В истоке этого взгляда на пути и побудительные силы развития разделенной литературы как целостности в 1920-1930-е годы (и, как видим, за пределами этого периода) как раз и оказывается утверждаемое Л.Флейшманом представление о соотношении двух потоков русской литературы как о «системных отношениях» двух «подсистем». Суть этих «системных отношений» недвусмысленно определена Л.Флейшманом в том же докладе, где он прямо говорит о «факте распадения системы на противопоставленные подсистемы»[336]. Сама же «система» в рамках этой концепции оказывается, таким образом, не диахронической глубиной, какой является литература, питающая своим историческим, духовным, эстетическим опытом оба потока литературного развития, а лишь арифметическим соединением двух «противопоставленных подсистем». И вот если смотреть на эти «противопоставленные подсистемы» как на «составные части» распадающейся «системы», то во взаимодействии этих «составных частей», действительно, на первый план выступают отличительные признаки каждой из них.

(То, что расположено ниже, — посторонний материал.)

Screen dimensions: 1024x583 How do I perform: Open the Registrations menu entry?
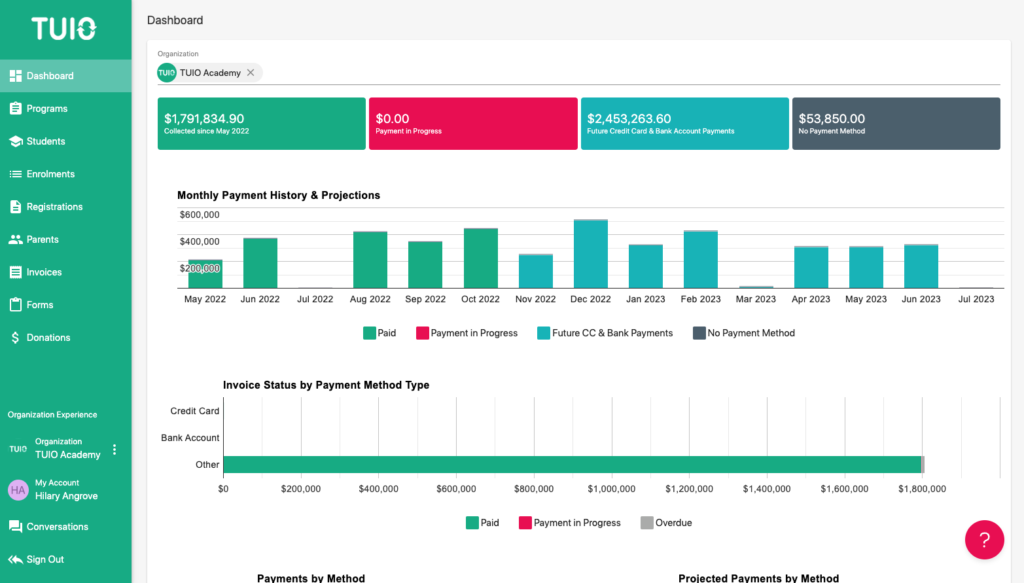pos(17,206)
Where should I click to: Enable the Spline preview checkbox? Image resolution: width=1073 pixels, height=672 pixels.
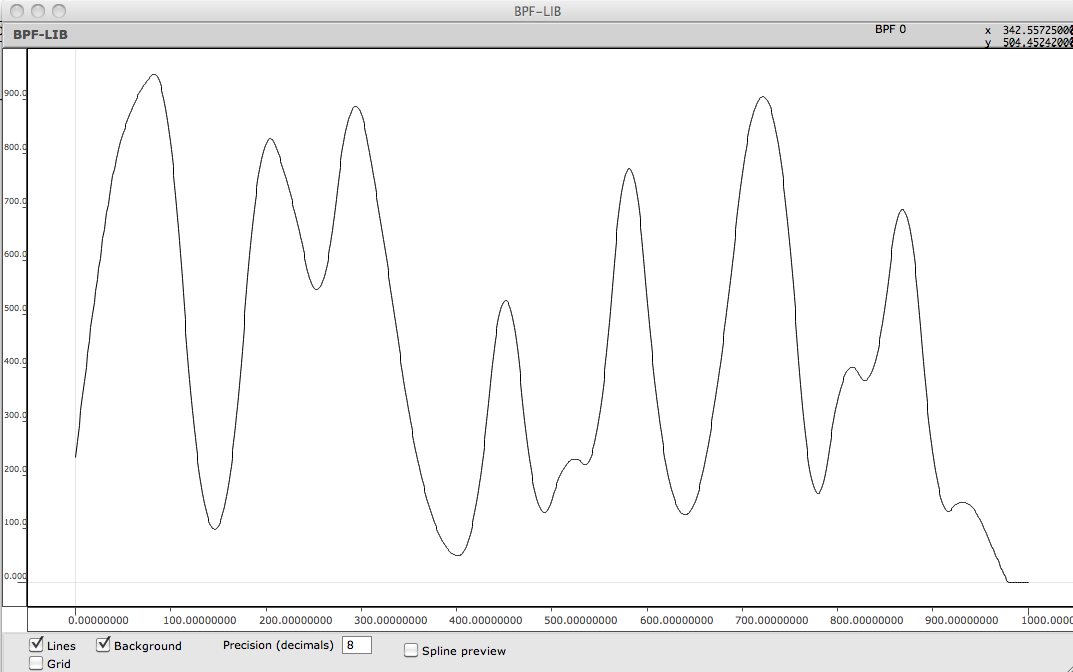click(x=411, y=650)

Итогом такой плоскостной интерпретации взаимодействия двух потоков русской литературы становится вполне стройная и изящная схема соотношения тенденций литературного развития в каждой из «подсистем»: «Релевантными представляются точки несовпадения и попеременного доминирования, ступенчатой смены доминирующих конструктивных принципов в обеих подсистемах»[337].

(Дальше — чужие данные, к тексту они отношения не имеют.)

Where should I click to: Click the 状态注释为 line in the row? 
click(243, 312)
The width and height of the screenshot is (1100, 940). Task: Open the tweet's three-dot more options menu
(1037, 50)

Между тем реальный опыт поэтического развития свидетельствует о другом. Обратимся к фактам, затронутым в упомянутых работах. Во-первых, в 1920-е годы, когда в России слышнее стали голоса радикальных литературных групп, когда происходила радикализация эстетических позиций у ряда поэтов, никакой угрозы «превалирования радикальных поэтических групп» все же не было, как не было в пределах всей литературы, развивавшейся здесь, и «акцентировки разрыва с классической традицией». Мы видели, что даже в 1920-е годы ориентация на традицию, на смысловую основу образа, на классический русский стих оставалась в России ведущим фактором поэтического развития — т.е. тем, что Л.Флейшман называет «доминирующим конструктивным принципом». Более того — обращаясь к поэтическим путям Ахматовой и Есенина в эти годы, учитывая и то, что было создано в пределах традиции в 1920-1930-е годы О.Мандельштамом, имея в виду и направление эволюции творчества Маяковского и Пастернака в это время, располагая многими другими примерами, которые уже приводились, можно утверждать, что наивысшего взлета на пути развития традиции в 1920-1930-е годы русская поэзия достигла именно в России.

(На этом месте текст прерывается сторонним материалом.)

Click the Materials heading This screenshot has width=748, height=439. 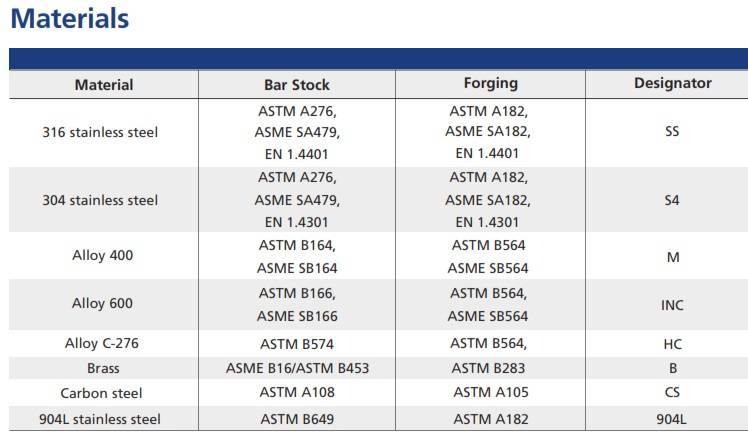tap(68, 18)
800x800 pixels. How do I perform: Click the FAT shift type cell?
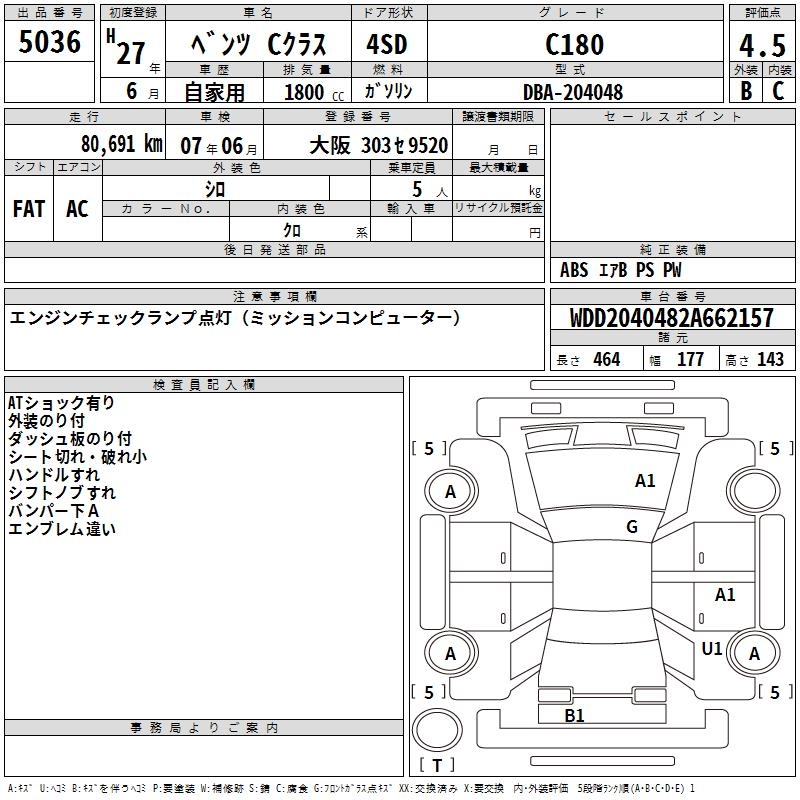(29, 208)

Кроме того, не забудем и о том, что в 1920-е годы, когда в России активизировались радикальные литературные группы» были они и в зарубежье («Палата поэтов», «Гатарапак», «Через»). Более того, в самом начале 1920-х годов в поэзии зарубежья существовала тенденция развития, противоположная тому, о чем говорится в процитированной работе трех авторов. Вот, например, что об этом писал Г.Адамович: «В первое время эмиграции была смесь парижских эксцентрических утонченностей с увлечением дубоватым отечественным футуризмом, уже кончавшимся в Москве»[338]. Практически то же самое, только с большей непримиримостью к «эмигрантскому недозрелому футуризму» констатировал и его литературный оппонент В. Ходасевич[339]. Конечно, доминантой литературного развития в зарубежье была ориентация на традицию, — однако, эстетическое пространство поэзии русского зарубежья было достаточно многообразным, не ограничиваясь лишь доминирующей линией развития. Вспомним в связи с этим, что помимо парижской поэзии, был и пражский «Скит поэтов», ориентирующийся во многом на опыт русского авангарда.